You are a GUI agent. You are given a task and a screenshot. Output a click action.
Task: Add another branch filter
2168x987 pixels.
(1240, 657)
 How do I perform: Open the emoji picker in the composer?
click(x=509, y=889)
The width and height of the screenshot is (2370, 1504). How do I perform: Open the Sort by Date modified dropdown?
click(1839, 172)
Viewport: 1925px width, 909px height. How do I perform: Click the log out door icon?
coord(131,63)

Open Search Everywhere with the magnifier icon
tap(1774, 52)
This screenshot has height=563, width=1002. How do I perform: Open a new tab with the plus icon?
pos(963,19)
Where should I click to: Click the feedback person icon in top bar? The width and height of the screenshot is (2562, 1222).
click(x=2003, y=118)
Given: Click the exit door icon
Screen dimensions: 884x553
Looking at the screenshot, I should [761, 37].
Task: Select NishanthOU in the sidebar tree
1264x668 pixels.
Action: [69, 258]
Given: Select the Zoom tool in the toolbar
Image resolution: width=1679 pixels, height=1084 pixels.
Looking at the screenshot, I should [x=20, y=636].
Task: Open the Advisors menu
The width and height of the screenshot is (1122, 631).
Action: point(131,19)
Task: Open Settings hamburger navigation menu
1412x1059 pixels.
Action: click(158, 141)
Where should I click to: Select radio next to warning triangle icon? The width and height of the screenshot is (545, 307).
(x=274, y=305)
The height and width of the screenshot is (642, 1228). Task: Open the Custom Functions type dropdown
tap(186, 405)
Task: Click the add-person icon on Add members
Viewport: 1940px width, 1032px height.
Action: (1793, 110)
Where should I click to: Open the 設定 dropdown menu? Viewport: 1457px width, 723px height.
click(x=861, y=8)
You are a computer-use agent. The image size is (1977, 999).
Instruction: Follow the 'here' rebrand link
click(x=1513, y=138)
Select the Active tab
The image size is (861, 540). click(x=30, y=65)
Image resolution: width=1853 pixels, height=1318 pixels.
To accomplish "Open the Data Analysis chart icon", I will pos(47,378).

────────────────────────────────────────

**About this task**
Reproduce the listing shown above in its entirety, exactly.

**Response to this task**
You are a GUI agent. You are given a task and a screenshot. Output a click action.
Task: Add another branch filter
2168x987 pixels.
(1240, 657)
 How do I perform: Open the emoji picker in the composer?
click(x=509, y=889)
The width and height of the screenshot is (2370, 1504). How do I perform: Open the Sort by Date modified dropdown?
click(1839, 172)
Viewport: 1925px width, 909px height. How do I perform: Click the log out door icon?
coord(131,63)

Open Search Everywhere with the magnifier icon
tap(1774, 52)
This screenshot has height=563, width=1002. How do I perform: Open a new tab with the plus icon?
pos(963,19)
Where should I click to: Click the feedback person icon in top bar? The width and height of the screenshot is (2562, 1222).
click(x=2003, y=118)
Given: Click the exit door icon
Screen dimensions: 884x553
Looking at the screenshot, I should [761, 37].
Task: Select NishanthOU in the sidebar tree
1264x668 pixels.
Action: [69, 258]
Given: Select the Zoom tool in the toolbar
Image resolution: width=1679 pixels, height=1084 pixels.
Looking at the screenshot, I should [x=20, y=636].
Task: Open the Advisors menu
The width and height of the screenshot is (1122, 631).
Action: point(131,19)
Task: Open Settings hamburger navigation menu
1412x1059 pixels.
Action: click(158, 141)
Where should I click to: Select radio next to warning triangle icon? The width and height of the screenshot is (545, 307).
(x=274, y=305)
The height and width of the screenshot is (642, 1228). Task: Open the Custom Functions type dropdown
tap(186, 405)
Task: Click the add-person icon on Add members
Viewport: 1940px width, 1032px height.
Action: (1793, 110)
Where should I click to: Open the 設定 dropdown menu? Viewport: 1457px width, 723px height.
click(x=861, y=8)
You are a computer-use agent. The image size is (1977, 999).
Instruction: Follow the 'here' rebrand link
click(x=1513, y=138)
Select the Active tab
The image size is (861, 540). click(x=30, y=65)
Image resolution: width=1853 pixels, height=1318 pixels.
To accomplish "Open the Data Analysis chart icon", I will pos(47,378).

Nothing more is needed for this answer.